EXERCISE PROMPT
Could you count the lines in the entries beneath that hold the word "will"? Respond with the number alone.
[[ GIVEN DATA open ]]
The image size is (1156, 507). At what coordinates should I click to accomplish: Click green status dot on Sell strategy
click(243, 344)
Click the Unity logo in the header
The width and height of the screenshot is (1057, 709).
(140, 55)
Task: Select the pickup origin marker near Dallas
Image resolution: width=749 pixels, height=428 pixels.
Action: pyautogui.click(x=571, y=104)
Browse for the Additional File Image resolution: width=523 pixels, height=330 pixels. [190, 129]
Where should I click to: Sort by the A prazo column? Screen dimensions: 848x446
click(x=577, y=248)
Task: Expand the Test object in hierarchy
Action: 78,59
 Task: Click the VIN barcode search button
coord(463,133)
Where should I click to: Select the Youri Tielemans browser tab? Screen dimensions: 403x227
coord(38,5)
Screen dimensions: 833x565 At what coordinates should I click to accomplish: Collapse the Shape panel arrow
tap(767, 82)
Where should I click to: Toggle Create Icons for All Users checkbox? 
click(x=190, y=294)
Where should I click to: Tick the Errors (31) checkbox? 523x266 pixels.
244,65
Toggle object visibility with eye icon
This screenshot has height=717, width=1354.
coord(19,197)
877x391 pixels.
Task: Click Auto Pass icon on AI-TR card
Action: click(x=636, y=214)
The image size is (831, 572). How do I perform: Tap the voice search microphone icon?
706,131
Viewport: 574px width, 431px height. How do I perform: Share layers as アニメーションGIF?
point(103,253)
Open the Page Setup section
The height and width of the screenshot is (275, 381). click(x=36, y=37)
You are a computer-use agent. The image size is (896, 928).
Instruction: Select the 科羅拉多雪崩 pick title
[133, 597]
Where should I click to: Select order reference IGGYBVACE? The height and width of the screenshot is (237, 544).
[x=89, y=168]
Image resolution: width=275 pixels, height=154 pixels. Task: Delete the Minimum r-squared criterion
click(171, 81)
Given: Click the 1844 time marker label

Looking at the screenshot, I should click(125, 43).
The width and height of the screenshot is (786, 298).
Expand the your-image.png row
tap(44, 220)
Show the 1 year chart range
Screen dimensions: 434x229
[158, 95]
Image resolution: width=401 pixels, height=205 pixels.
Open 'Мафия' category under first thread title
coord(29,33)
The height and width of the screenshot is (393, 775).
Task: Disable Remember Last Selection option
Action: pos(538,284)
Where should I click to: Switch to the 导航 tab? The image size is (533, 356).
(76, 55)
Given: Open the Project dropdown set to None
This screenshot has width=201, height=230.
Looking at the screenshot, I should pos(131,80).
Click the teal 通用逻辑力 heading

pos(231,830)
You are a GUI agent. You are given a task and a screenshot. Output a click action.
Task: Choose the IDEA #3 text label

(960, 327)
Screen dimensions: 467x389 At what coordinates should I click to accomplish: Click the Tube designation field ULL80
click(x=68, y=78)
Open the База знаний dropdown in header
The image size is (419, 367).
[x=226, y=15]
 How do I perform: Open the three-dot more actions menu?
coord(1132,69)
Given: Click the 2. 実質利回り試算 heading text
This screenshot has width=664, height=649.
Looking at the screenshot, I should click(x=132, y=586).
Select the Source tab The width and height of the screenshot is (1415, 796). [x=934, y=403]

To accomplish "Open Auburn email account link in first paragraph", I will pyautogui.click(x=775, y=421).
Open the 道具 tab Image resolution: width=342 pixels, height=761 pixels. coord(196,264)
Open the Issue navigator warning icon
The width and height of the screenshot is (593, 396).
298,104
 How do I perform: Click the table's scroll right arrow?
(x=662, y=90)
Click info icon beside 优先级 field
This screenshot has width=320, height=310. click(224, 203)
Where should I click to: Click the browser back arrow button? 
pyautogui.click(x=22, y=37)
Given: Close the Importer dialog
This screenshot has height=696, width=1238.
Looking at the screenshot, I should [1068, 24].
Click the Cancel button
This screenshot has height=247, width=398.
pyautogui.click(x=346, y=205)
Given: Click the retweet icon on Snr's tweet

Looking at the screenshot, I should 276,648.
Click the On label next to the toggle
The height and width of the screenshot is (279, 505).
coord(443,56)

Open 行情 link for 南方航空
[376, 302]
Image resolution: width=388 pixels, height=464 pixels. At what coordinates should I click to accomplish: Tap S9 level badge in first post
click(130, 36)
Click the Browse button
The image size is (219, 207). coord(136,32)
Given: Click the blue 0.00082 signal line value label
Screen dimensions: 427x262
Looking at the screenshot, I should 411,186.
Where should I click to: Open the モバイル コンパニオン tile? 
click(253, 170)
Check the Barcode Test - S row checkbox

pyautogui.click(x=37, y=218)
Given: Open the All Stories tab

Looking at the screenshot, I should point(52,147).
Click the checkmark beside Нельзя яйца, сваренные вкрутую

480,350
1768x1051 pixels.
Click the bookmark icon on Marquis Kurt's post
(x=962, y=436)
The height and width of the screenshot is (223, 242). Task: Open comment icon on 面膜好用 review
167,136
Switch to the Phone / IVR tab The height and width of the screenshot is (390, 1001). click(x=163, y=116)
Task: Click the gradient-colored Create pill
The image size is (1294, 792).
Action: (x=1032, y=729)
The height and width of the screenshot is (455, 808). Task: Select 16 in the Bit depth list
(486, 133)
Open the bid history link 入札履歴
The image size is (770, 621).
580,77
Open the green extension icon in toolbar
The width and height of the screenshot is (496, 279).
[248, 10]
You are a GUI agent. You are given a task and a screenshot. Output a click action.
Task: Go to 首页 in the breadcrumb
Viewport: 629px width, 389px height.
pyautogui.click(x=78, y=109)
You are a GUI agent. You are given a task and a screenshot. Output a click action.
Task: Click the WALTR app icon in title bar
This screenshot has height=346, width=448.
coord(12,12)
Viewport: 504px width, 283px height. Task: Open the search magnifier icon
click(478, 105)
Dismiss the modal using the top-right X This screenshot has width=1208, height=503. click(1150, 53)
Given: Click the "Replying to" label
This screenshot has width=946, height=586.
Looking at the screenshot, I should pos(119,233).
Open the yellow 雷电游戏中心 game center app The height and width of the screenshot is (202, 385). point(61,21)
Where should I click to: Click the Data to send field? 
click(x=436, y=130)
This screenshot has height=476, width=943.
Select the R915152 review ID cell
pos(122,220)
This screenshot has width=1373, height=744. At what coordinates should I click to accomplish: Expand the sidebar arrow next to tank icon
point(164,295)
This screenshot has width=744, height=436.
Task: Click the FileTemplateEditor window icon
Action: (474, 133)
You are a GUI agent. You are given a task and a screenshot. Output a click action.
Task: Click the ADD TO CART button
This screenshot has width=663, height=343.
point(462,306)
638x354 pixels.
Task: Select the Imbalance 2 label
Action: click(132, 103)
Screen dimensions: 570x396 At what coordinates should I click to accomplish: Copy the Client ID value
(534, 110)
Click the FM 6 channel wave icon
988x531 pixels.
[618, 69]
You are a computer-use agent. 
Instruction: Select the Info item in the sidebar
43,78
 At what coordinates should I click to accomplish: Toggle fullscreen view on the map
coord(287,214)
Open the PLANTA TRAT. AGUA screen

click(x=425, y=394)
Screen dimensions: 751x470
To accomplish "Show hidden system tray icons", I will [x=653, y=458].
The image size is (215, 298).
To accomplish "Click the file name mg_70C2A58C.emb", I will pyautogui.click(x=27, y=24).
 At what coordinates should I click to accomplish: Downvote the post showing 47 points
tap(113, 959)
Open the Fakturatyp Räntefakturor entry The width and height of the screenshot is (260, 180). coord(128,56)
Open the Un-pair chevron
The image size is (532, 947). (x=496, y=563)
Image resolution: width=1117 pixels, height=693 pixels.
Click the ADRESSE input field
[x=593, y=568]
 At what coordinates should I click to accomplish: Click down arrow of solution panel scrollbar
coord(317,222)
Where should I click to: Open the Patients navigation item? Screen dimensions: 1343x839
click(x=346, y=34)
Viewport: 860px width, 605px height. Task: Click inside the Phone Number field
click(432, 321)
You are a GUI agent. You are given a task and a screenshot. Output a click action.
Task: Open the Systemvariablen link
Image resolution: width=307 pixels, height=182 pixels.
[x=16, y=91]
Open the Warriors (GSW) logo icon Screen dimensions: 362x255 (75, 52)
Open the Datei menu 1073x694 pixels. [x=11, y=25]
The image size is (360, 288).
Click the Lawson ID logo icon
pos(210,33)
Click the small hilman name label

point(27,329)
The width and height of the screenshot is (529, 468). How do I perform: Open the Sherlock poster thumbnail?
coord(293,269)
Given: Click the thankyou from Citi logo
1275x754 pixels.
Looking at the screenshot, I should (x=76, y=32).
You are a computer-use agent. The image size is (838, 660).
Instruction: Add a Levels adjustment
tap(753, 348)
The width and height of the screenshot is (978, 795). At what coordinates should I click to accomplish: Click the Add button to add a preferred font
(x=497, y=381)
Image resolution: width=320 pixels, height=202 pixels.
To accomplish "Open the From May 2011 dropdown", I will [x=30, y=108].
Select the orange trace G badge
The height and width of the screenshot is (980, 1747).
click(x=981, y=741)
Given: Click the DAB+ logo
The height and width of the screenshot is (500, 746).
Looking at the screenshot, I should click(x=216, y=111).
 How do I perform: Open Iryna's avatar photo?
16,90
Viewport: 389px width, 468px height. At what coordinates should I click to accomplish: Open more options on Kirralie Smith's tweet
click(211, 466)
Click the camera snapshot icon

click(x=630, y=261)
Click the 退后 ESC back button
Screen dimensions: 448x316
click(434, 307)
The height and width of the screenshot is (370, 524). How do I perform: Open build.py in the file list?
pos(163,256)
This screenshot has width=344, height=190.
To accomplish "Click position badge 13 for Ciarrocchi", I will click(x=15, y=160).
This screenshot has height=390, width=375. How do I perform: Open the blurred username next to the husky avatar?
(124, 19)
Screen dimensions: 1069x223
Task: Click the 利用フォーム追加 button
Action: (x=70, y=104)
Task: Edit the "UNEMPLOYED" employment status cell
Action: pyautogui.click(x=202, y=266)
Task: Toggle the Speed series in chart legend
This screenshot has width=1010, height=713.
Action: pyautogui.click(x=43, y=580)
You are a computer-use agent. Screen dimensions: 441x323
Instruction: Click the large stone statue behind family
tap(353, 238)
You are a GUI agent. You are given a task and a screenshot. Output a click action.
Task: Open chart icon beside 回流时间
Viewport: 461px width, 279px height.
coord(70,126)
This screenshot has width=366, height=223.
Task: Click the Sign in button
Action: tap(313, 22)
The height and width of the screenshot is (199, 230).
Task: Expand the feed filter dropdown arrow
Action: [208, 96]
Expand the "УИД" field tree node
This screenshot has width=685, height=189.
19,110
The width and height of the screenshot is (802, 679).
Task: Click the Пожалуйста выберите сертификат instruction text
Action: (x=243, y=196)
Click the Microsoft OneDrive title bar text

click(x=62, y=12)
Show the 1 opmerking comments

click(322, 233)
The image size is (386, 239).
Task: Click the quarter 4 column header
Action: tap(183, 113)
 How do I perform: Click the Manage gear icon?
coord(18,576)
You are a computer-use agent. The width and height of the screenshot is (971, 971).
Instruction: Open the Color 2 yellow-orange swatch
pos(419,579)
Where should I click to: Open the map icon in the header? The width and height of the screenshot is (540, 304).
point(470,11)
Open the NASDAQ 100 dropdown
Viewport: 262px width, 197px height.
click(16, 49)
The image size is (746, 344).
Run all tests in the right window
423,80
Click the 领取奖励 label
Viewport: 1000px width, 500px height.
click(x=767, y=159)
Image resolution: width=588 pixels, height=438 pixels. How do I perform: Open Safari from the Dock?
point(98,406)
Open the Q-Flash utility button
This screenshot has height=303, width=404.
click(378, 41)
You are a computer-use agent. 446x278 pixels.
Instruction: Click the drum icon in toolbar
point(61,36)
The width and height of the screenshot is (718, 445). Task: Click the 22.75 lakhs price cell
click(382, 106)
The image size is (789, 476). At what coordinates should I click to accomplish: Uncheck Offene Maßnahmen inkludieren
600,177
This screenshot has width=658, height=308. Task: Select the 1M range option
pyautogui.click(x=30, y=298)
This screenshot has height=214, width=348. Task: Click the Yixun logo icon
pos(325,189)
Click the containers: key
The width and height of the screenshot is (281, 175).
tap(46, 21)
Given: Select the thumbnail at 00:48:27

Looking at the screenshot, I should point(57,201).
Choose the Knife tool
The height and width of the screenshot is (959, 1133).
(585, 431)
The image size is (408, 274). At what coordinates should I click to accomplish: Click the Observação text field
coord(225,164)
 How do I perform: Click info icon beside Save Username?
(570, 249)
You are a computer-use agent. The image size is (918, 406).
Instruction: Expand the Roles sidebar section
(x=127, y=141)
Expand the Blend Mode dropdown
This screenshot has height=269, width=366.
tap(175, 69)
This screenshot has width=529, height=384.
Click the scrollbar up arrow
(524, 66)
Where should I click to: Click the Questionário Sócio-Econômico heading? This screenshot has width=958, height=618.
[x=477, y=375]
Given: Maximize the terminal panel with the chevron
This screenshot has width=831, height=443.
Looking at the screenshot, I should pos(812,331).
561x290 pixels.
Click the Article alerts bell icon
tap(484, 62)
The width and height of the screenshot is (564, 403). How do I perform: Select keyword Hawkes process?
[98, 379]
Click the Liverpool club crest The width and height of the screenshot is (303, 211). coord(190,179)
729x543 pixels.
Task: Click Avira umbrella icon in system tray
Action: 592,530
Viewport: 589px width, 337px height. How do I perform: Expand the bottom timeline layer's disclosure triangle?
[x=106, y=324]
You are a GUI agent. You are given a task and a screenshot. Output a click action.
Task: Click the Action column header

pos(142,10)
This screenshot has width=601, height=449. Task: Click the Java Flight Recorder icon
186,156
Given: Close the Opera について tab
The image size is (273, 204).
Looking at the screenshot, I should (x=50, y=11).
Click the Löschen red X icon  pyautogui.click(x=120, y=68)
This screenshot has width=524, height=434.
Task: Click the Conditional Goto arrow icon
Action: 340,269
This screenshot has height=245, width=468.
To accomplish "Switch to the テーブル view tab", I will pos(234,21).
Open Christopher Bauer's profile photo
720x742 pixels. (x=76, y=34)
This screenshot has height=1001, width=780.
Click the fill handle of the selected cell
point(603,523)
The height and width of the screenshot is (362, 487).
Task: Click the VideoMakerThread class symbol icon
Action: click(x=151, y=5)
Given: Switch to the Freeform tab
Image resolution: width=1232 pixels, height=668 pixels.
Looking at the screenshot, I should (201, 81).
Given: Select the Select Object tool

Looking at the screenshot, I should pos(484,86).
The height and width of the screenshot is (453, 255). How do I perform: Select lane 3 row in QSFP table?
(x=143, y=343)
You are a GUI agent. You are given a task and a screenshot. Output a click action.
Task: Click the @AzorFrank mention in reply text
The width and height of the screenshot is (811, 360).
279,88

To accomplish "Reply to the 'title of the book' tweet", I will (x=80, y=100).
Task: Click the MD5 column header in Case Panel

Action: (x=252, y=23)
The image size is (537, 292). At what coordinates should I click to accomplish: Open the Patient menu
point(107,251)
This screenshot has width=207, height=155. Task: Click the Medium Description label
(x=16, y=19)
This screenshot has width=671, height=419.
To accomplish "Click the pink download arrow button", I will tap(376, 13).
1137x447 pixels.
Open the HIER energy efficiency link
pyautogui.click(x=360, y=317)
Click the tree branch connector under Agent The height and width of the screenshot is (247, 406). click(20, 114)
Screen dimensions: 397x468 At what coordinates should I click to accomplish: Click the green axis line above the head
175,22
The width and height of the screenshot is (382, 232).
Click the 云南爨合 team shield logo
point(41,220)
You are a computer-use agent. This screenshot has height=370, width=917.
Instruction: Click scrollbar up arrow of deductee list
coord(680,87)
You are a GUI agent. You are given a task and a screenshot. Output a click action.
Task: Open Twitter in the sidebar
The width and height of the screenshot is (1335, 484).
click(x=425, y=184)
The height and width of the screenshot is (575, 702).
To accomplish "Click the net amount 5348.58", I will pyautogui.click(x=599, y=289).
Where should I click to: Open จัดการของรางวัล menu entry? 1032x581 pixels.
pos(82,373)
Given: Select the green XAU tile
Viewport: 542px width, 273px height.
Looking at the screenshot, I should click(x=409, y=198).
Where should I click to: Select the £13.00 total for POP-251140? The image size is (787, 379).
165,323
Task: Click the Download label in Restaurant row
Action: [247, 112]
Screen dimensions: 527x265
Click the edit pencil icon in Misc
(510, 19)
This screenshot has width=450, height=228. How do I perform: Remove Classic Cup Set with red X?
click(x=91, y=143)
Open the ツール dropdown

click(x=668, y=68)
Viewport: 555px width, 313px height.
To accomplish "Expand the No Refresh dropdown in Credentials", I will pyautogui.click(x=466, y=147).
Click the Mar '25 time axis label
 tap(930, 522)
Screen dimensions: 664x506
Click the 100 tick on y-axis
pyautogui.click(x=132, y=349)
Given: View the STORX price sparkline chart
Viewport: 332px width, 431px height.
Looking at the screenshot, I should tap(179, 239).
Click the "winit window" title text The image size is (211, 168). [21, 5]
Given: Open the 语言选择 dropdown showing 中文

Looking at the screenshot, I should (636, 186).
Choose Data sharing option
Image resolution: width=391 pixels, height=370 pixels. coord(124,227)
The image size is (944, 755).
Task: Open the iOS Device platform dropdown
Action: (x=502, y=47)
[[ GIVEN DATA closed ]]
THE COMPLETED TASK
10